近年、抑うつの症状がみられる子どもが増加傾向にあります。これは、さまざまな社会的変化などの要因が複雑に絡み合っていると考えられています。子どもの抑うつは、本人の心身だけでなく、社会全体にも大きな影響を与えます。学業成績の低下や不登校といった教育問題だけでなく、将来的な労働生産性の低下や、医療費の増大といった経済的な負担も生み出す可能性があります。また、抑うつは、自殺リスクを高めることにもつながり、社会全体にとって大きな損失となるでしょう。本記事では、子どもこころ専門医・指導医である舩渡川智之氏監修の書籍『思春期の子の「うつ」がよくわかる本』(大和出版)から、子どもの抑うつについて解説します。
深刻化した問題の最後にうつ病の症状があらわれる
ただ、実際の医療現場で「うつ病」と診断するケースが多いかというと、そうでもありません。精神疾患を診断するとき、前述したDSMなどの国際的な診断基準に照らし合わせますが、うつ病と診断するには2週間以上持続的に抑うつ状態が継続しているかどうかが問われます。子どもの場合。その間に別の問題が起こることが多いのです。

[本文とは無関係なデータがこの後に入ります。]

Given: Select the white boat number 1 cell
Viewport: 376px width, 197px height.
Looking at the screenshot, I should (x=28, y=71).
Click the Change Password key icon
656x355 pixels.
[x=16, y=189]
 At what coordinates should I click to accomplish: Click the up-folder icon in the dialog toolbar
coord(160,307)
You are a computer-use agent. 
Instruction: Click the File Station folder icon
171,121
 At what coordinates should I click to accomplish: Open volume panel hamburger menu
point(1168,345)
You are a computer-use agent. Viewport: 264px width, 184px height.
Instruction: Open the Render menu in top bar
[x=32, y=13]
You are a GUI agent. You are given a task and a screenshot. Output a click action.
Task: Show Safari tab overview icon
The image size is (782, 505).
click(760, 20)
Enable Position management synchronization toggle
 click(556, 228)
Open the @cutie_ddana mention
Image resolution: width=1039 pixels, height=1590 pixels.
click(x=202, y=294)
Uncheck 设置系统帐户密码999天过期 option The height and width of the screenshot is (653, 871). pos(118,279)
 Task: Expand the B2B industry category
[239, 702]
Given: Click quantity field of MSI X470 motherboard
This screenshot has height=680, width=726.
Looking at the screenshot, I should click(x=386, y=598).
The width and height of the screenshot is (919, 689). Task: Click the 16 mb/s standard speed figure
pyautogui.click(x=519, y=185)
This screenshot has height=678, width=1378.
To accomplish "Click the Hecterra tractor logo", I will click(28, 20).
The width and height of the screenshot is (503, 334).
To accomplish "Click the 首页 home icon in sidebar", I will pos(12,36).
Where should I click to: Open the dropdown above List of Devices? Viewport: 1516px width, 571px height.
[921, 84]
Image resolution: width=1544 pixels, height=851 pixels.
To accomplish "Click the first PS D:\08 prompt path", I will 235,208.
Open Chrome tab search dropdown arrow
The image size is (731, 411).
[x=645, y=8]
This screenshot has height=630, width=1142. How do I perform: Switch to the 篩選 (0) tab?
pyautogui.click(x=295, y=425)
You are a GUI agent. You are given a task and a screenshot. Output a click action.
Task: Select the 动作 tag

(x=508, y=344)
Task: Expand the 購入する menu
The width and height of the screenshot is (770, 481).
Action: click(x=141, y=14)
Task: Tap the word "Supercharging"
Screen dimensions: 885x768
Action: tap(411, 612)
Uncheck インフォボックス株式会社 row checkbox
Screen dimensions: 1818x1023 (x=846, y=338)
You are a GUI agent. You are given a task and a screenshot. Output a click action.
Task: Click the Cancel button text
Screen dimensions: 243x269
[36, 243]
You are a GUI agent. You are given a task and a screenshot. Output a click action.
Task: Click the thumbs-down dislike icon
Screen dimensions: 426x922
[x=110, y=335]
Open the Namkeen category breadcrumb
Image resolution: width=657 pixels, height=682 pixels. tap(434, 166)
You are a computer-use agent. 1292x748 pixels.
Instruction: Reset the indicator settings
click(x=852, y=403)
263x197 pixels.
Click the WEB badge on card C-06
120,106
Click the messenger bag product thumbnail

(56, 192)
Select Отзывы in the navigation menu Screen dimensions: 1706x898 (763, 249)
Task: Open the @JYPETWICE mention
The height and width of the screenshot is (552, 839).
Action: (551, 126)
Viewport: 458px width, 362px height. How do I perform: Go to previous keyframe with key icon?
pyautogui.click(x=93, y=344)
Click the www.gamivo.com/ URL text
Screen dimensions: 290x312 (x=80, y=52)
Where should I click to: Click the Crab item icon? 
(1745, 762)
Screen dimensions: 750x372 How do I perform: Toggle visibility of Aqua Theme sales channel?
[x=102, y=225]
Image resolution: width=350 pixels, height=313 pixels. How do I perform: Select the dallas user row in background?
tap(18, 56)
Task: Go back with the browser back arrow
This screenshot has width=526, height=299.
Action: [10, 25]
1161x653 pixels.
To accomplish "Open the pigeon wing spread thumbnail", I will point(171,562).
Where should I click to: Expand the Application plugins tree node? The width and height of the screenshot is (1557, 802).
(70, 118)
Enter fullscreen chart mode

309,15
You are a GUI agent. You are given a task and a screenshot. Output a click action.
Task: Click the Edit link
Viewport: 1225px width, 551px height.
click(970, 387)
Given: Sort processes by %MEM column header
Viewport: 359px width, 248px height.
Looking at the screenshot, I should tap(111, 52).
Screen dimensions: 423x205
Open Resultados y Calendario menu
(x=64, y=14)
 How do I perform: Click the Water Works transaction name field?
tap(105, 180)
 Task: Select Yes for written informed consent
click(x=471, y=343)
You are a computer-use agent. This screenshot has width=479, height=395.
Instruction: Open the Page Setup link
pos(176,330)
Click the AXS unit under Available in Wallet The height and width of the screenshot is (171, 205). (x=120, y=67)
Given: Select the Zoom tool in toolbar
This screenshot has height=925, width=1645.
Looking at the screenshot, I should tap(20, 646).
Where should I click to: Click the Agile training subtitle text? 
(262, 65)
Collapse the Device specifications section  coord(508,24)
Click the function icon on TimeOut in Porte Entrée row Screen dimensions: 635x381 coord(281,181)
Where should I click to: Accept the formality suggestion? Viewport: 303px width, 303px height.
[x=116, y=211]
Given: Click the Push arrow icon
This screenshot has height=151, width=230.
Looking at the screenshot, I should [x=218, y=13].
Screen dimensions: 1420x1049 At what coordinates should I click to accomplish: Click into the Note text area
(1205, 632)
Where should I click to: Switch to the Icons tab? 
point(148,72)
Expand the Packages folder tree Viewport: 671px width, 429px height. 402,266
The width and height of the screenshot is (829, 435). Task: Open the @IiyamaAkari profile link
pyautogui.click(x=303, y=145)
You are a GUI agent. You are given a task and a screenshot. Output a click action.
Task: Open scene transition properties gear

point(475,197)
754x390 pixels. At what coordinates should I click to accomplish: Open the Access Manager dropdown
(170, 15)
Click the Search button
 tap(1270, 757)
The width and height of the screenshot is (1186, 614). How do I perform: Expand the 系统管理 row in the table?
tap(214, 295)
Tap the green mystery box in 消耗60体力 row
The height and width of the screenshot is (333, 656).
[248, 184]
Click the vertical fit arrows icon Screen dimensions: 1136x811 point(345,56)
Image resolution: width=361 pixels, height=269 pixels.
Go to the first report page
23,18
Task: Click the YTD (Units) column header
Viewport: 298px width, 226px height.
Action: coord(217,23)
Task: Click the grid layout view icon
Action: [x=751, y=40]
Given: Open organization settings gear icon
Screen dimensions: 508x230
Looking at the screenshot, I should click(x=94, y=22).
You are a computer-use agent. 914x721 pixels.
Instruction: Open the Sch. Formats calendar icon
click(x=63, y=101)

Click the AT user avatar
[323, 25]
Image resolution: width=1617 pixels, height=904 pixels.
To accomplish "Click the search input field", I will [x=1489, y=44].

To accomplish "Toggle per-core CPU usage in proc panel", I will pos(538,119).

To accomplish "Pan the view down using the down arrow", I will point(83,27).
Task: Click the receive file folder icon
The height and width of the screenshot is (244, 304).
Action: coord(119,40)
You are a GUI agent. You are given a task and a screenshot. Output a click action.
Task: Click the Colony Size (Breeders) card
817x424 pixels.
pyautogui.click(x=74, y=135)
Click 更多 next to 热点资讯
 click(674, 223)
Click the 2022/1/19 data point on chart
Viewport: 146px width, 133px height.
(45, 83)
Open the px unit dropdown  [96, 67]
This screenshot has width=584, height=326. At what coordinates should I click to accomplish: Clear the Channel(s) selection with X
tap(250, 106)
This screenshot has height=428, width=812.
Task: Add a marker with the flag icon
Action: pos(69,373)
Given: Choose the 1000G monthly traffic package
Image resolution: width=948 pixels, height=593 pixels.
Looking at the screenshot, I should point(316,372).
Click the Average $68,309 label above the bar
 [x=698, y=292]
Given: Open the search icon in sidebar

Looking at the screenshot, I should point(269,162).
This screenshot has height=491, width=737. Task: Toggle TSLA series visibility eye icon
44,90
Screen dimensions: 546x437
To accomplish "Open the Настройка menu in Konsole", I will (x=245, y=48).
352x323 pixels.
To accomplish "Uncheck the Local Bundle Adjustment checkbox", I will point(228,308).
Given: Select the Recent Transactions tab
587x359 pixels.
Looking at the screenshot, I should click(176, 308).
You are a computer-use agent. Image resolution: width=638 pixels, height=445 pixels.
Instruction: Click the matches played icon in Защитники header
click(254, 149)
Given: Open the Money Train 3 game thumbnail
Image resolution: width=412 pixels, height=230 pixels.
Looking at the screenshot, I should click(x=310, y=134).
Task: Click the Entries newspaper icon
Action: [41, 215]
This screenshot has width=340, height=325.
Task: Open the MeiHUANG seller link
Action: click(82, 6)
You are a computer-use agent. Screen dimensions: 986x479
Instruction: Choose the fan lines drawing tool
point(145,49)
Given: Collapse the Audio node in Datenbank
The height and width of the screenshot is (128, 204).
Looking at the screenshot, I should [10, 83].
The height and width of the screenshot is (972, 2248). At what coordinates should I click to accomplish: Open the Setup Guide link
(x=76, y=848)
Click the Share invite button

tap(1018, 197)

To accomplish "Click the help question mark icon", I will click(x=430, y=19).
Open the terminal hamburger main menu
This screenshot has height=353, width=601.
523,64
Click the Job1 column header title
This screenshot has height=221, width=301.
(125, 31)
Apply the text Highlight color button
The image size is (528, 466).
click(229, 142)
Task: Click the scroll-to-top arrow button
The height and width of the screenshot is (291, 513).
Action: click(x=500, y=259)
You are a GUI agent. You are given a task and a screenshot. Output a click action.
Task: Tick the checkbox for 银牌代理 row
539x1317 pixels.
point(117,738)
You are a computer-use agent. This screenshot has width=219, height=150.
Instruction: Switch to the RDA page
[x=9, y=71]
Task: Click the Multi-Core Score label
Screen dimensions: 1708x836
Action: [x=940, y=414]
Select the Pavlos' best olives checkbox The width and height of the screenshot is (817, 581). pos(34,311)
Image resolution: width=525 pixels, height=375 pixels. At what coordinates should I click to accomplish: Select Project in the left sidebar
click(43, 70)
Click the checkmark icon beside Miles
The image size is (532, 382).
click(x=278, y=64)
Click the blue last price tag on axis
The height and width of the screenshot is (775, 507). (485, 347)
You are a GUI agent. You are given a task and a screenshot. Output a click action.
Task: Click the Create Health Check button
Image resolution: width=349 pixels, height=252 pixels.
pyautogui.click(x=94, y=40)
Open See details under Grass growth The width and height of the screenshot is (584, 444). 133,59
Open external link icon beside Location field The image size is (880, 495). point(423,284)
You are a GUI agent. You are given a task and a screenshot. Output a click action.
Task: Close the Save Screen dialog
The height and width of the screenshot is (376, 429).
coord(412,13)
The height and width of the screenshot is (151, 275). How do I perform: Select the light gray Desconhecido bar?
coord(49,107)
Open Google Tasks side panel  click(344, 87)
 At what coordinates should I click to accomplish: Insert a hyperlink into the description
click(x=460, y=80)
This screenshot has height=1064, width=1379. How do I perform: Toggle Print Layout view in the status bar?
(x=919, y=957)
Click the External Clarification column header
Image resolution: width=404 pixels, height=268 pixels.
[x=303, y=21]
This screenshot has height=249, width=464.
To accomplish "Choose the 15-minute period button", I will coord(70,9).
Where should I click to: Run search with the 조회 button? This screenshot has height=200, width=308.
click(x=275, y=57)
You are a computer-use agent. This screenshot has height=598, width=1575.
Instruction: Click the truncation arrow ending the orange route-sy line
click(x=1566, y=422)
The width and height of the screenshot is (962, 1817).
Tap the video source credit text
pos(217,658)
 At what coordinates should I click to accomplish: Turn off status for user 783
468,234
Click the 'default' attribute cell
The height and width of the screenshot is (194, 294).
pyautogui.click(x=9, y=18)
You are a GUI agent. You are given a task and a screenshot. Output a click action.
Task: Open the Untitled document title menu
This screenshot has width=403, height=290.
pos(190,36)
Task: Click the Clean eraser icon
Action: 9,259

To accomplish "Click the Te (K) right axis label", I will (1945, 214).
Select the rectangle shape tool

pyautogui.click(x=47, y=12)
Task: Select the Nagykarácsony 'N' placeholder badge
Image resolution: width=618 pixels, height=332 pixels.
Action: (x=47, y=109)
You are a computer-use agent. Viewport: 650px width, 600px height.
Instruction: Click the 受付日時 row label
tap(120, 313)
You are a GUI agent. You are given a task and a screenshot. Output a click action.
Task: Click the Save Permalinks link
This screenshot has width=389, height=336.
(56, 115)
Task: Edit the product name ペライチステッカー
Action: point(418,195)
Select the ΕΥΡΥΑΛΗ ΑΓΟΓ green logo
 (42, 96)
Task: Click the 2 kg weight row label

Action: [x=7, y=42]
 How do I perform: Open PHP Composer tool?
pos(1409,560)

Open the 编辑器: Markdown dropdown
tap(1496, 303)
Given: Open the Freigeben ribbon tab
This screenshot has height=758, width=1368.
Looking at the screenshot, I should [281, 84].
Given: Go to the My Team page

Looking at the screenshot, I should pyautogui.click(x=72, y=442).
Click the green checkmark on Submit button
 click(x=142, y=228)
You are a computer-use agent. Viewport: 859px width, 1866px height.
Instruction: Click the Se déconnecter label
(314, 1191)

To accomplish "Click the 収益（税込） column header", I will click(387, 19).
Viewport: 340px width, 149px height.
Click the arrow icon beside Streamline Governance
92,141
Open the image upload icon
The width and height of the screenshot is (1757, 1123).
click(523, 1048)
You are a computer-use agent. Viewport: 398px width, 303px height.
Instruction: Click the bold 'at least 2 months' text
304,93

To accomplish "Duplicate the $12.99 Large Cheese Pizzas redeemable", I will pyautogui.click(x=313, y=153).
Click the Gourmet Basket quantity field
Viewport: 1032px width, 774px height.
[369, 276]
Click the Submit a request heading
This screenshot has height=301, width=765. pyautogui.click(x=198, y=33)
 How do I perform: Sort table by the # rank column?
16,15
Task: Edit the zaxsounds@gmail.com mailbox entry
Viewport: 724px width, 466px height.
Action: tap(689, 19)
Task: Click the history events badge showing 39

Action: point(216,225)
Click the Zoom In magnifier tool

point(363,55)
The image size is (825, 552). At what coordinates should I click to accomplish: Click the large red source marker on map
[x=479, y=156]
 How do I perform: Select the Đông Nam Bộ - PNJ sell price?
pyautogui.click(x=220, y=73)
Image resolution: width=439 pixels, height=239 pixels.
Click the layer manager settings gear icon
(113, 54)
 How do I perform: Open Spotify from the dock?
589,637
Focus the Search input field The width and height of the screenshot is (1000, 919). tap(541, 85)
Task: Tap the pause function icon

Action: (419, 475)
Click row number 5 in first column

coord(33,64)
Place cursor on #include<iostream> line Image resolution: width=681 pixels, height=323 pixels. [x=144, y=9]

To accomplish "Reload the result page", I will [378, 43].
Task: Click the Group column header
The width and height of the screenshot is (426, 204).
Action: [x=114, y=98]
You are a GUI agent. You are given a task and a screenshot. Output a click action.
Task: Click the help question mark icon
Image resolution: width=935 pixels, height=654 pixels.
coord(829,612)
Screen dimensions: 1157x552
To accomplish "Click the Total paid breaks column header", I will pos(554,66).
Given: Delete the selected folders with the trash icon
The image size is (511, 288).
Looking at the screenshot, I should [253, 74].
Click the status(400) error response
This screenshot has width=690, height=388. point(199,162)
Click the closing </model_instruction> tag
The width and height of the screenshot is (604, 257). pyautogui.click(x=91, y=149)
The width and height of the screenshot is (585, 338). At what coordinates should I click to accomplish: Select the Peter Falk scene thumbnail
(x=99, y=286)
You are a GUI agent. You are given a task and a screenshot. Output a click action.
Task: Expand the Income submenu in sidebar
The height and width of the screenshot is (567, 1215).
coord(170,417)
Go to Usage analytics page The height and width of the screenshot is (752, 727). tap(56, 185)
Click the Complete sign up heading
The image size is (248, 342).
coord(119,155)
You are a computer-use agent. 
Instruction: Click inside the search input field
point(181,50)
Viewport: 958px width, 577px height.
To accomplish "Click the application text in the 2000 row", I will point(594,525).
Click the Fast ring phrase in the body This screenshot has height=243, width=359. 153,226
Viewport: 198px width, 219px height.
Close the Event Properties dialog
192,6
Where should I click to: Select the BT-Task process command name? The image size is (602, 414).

食事がとれなくなり、体重が減っていれば摂食症の診断が、四六時中ネットやゲームをやり続けていればゲーム依存が先行してあらわれ治療が開始されていることがあります。また、さまざまな症状があらわれたのちに、不眠や食欲低下、やる気がでない、起き上がれないといった「うつ病特有の症状」が顕在化するケースもあります。